▶ **STATED EXERCISE**
Could you copy the material starting with the line that contains "At what coordinates should I click to accomplish: Open" and going on through the line that contains "point(578,560)", leaving the pictures out of your answer?
— Begin MATERIAL FOR THIS TASK —
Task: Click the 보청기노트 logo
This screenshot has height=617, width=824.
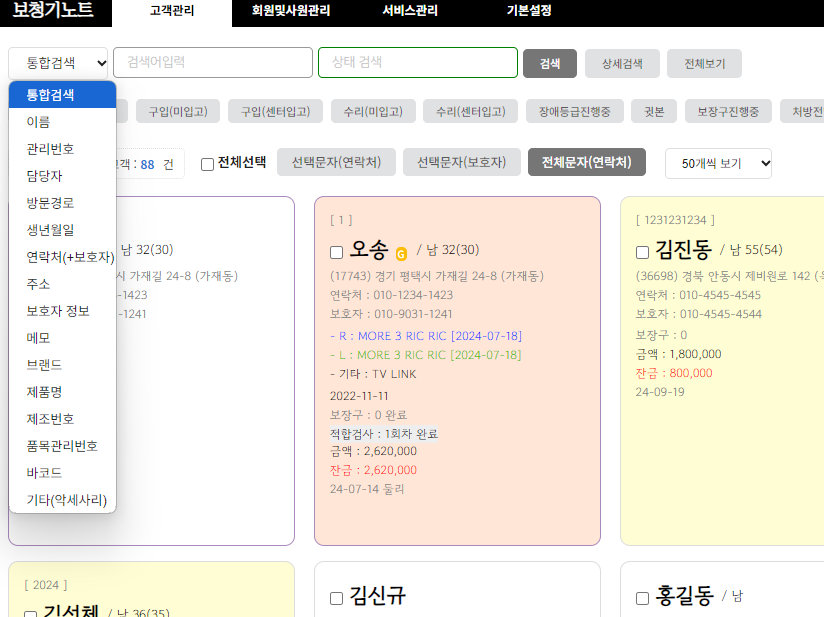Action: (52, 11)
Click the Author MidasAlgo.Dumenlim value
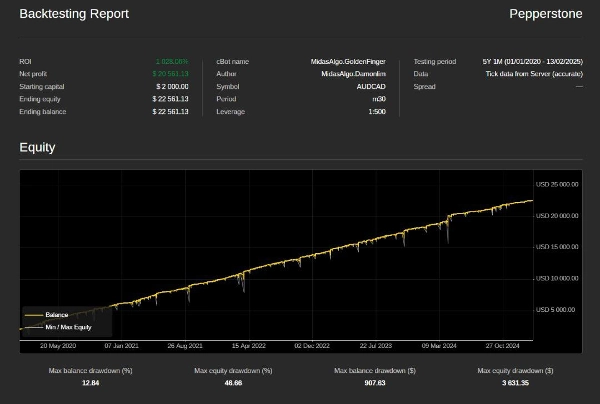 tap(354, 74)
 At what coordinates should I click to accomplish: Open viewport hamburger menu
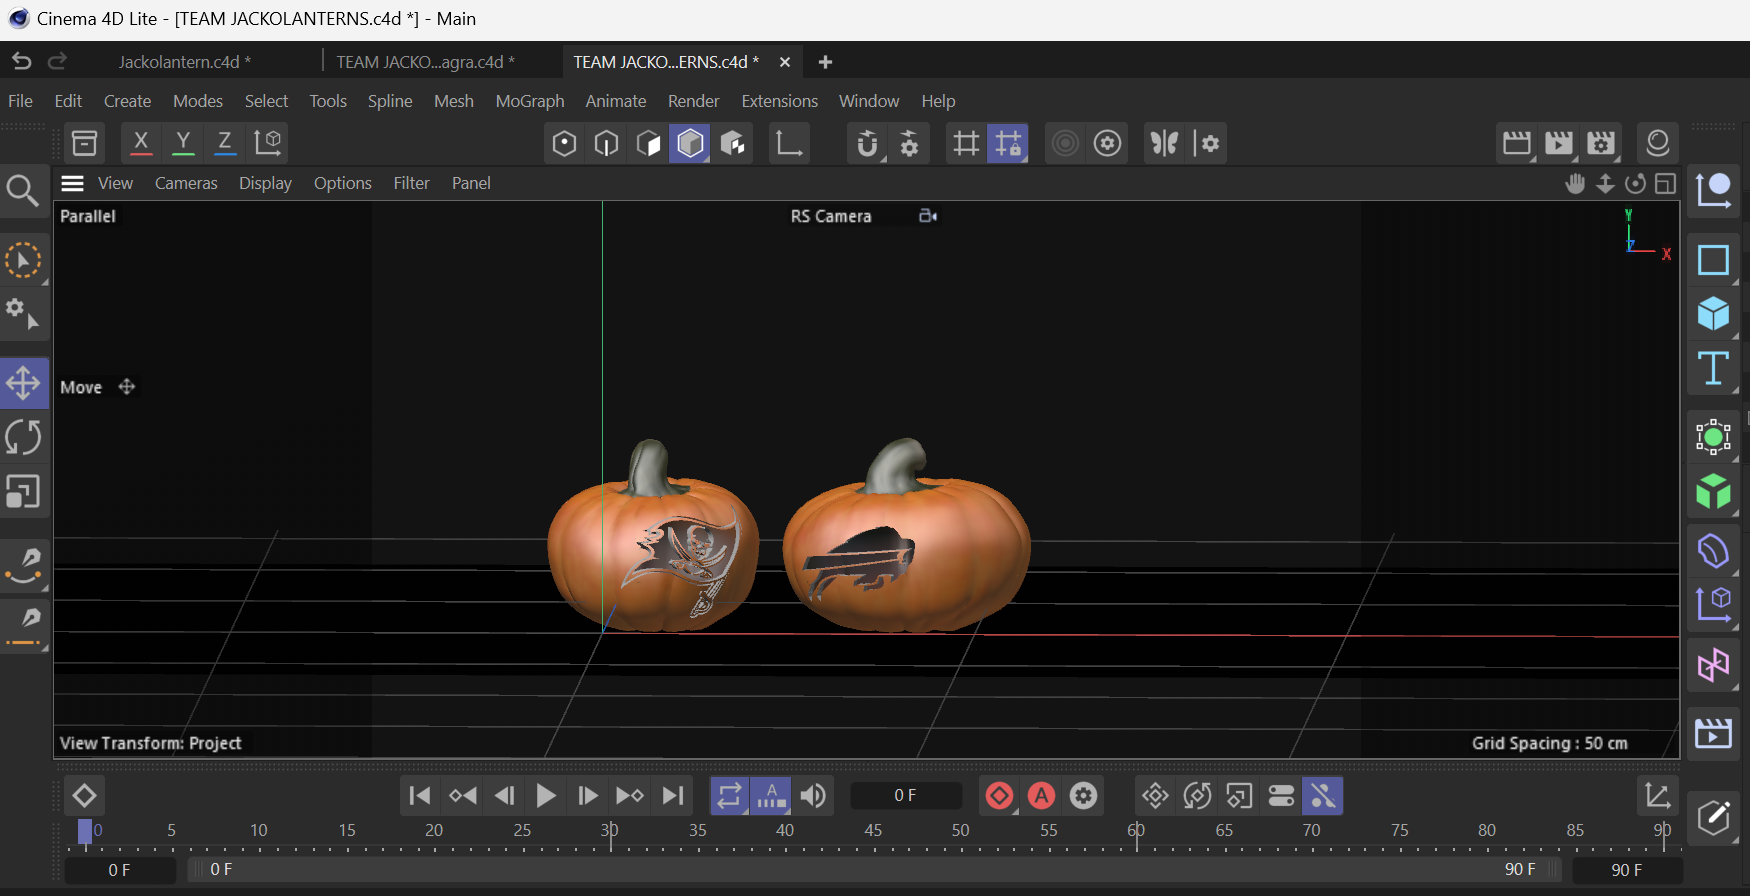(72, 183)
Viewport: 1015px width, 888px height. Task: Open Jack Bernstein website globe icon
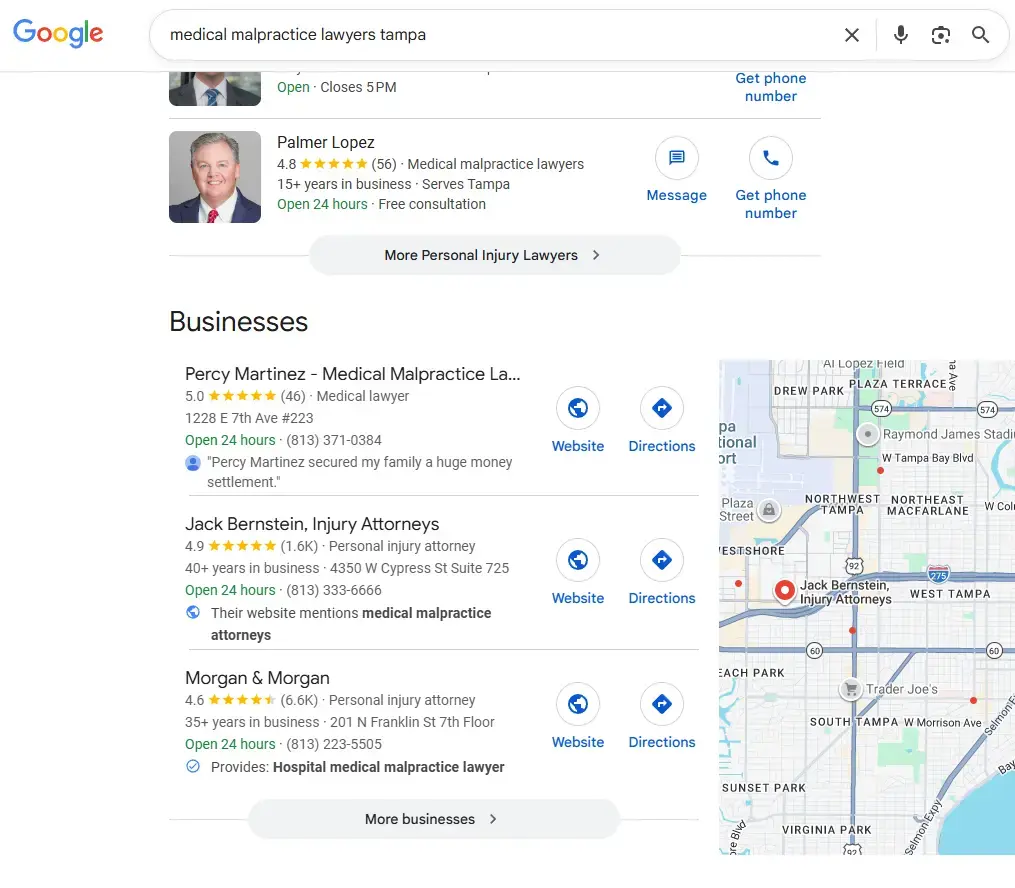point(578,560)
— End MATERIAL FOR THIS TASK —
— Begin MATERIAL FOR THIS TASK —
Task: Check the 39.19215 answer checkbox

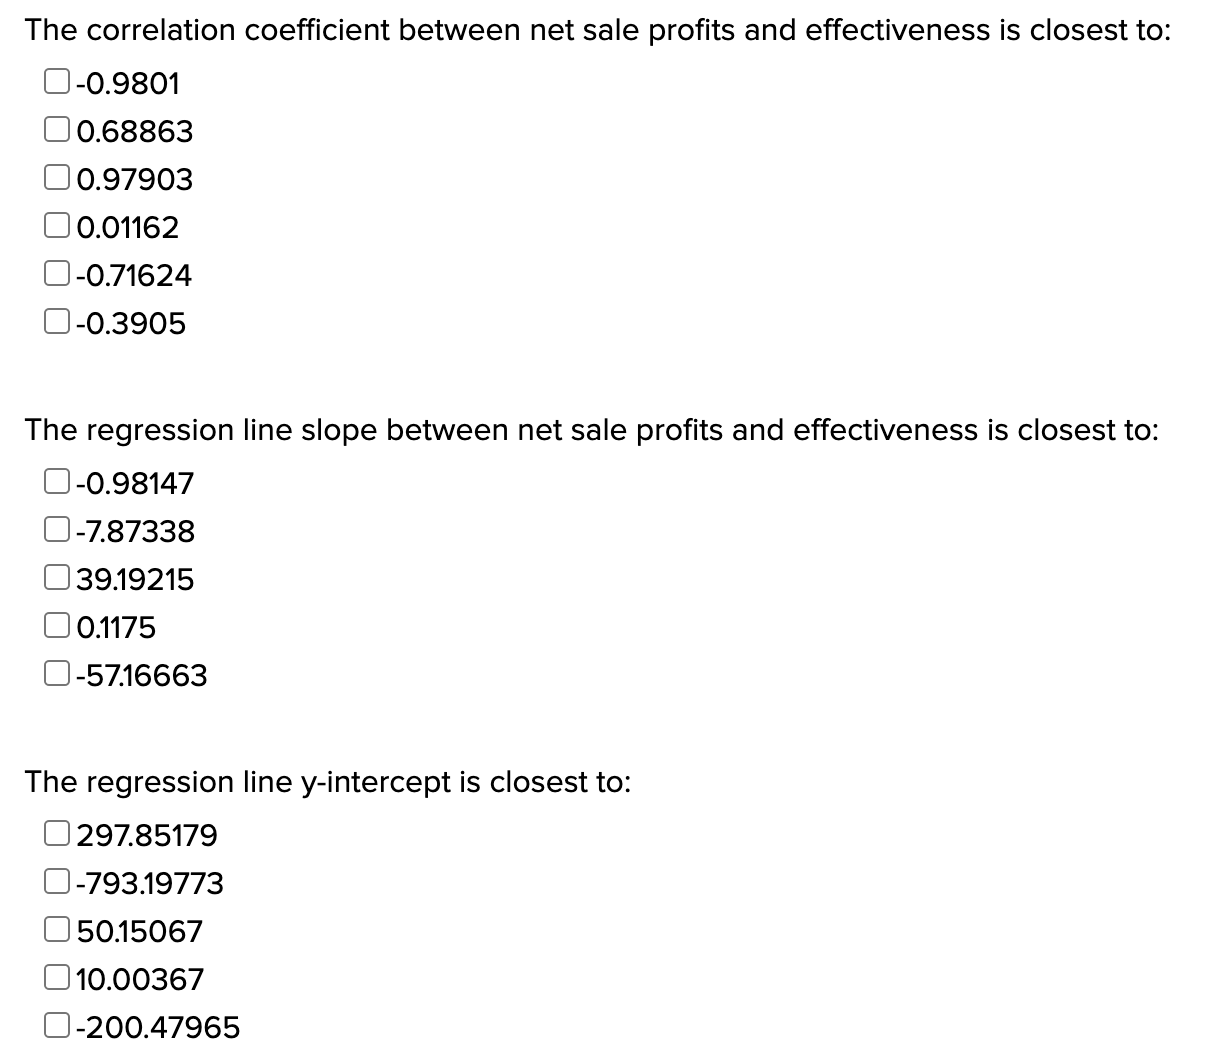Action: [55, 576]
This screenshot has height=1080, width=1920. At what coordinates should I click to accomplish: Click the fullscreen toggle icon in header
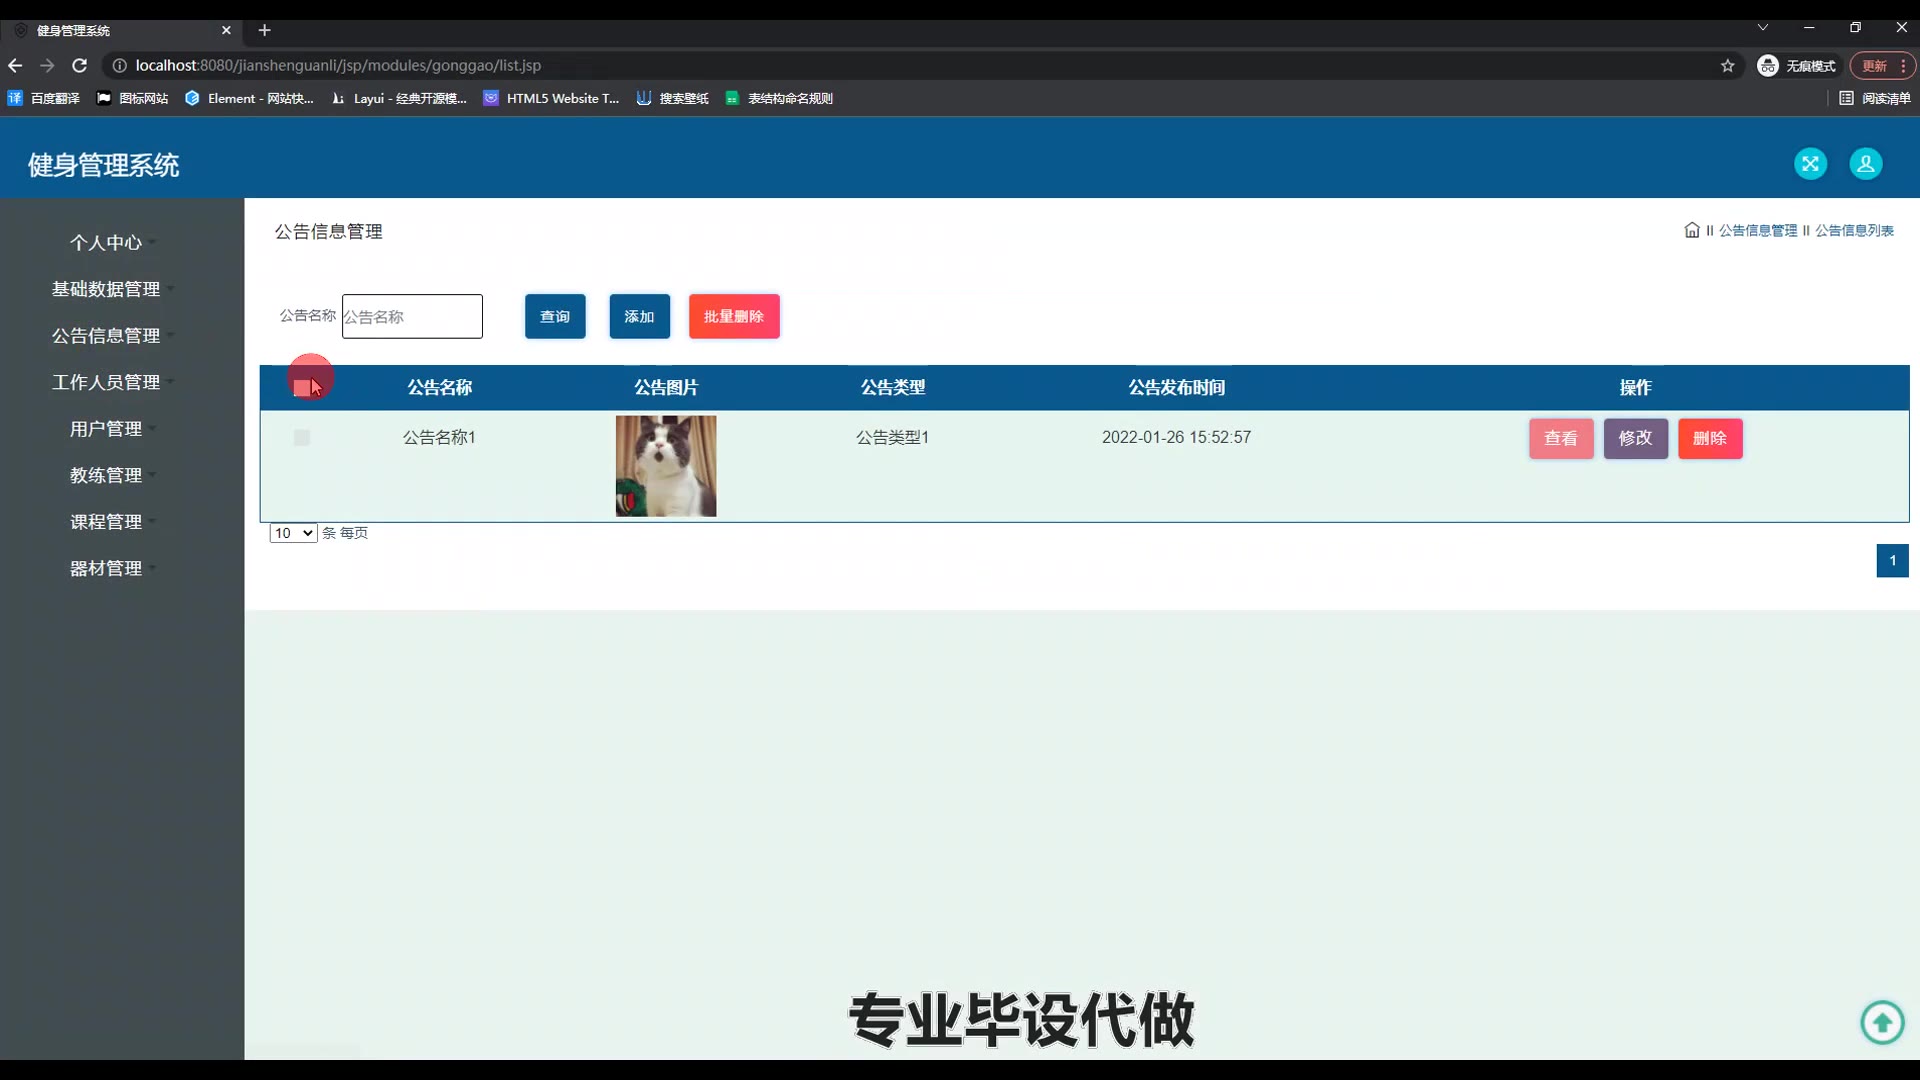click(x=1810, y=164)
— End MATERIAL FOR THIS TASK —
▶ **THE RESPONSE**
 At what coordinates should I click to accomplish: Open viewport hamburger menu
(72, 183)
Viewport: 1015px width, 888px height. Task: Open Jack Bernstein website globe icon
point(578,560)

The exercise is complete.